Basically, I have an application that will be used by different people. When a specific person logs on, they are asked to give a password to receive extra permissions. How can I set this password, preferably online, for ease of changing it, but not have it visible in the source code?
Asked
Active
Viewed 141 times
-1
-
2You have put the cart way in front of the horse here. Start with a thorough *threat model analysis* before you try to implement your own security system. You need to be able to answer questions like: what resource are you protecting? From what threat? How is it vulnerable to the threat? What are the consequences of a successful attack? And so on. Only after that analysis is complete should you even begin to contemplate solutions like password protection.
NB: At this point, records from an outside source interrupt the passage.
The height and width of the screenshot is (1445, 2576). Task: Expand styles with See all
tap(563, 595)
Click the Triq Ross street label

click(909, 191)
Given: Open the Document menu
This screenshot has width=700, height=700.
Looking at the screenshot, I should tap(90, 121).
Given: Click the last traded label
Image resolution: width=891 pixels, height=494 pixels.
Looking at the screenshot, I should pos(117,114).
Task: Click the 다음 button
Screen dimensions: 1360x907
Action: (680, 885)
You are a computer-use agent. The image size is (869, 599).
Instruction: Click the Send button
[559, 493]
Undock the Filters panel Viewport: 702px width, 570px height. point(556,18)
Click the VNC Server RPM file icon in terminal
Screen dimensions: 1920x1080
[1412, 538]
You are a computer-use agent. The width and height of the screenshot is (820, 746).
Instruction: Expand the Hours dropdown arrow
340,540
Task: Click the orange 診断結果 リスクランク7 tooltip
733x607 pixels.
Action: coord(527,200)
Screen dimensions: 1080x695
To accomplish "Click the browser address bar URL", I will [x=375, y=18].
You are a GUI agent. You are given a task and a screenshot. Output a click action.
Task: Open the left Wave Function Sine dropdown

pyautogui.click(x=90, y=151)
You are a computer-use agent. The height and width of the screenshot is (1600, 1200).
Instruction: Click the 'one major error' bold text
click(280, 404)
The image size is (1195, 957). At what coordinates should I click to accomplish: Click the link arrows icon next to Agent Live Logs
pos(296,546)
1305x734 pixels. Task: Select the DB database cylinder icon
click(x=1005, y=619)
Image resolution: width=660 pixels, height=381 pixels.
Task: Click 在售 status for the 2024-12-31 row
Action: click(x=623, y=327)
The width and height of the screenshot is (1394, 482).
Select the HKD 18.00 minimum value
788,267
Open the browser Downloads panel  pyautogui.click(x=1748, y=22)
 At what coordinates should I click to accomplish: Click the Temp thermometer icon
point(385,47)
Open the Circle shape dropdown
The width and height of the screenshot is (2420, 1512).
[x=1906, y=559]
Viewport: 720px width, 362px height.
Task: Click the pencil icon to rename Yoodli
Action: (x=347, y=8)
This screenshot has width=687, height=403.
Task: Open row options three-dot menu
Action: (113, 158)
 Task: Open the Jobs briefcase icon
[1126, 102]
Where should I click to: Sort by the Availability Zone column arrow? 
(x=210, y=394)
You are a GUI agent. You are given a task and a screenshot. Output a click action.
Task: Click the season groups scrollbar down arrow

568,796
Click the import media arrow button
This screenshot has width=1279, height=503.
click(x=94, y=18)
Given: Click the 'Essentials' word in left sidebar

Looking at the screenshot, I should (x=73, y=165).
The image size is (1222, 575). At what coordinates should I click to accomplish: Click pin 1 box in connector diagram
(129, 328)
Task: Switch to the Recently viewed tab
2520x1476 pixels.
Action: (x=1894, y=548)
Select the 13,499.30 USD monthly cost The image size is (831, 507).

Password protection schemes are *extraordinarily difficult to get right*. Hire a professional who specializes in this. – Eric Lippert Apr 29 '13 at 23:02
-
Either I messed up my explanation, or you interpreted it very incorrectly... – CrimsonDeath Apr 29 '13 at 23:07
-
I would strongly consider generating a `HashSet` and storing that. There are a few examples [here](http://stackoverflow.com/questions/10236667/c-sharp-storing-user-password-for-comparison) and [here](http://stackoverflow.com/questions/4181198/how-to-hash-a-password). – Brian Apr 29 '13 at 23:13
2 Answers
2
Put a hashed version of the password in a database. When someone logs in, calculate the hash of the password they entered, and compare this with the password in the DB.
Barmar
- 596,455
- 48
- 393
- 495
-1
If not online, you could save the password in the registry or in a configuration file opportunely encrypted and compare.
If online, you can use a web service that compare the password and returns a boolean.